[RECORDS FOR THIS TASK]:
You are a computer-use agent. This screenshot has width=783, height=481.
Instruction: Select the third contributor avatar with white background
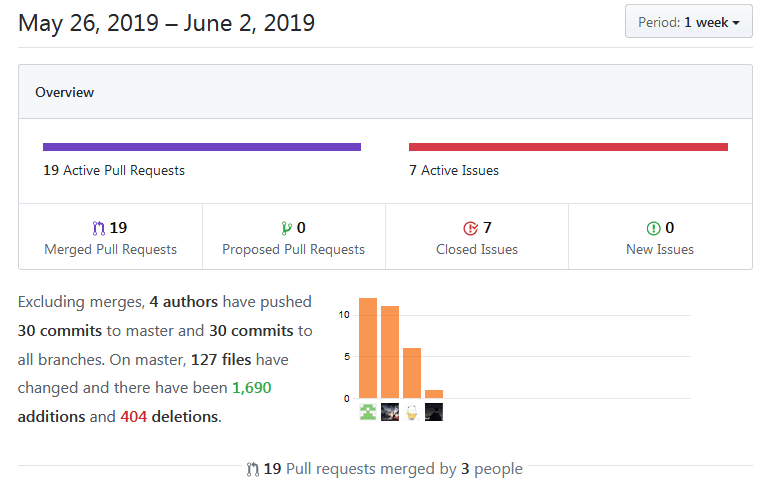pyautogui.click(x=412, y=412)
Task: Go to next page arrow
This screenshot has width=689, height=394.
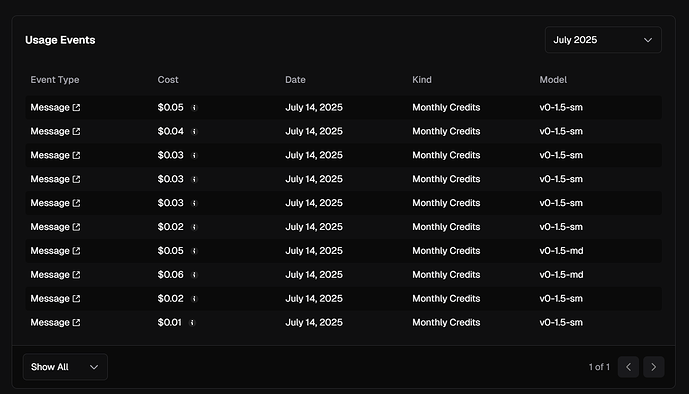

[INSTRUCTIONS FOR THE TASK]: Copy out all of the items above word for word, leaving out the pictures.

[FULL SOLUTION]:
You are a computer-use agent. This screenshot has width=783, height=481.
Instruction: Select the third contributor avatar with white background
pyautogui.click(x=412, y=412)
Task: Go to next page arrow
This screenshot has width=689, height=394.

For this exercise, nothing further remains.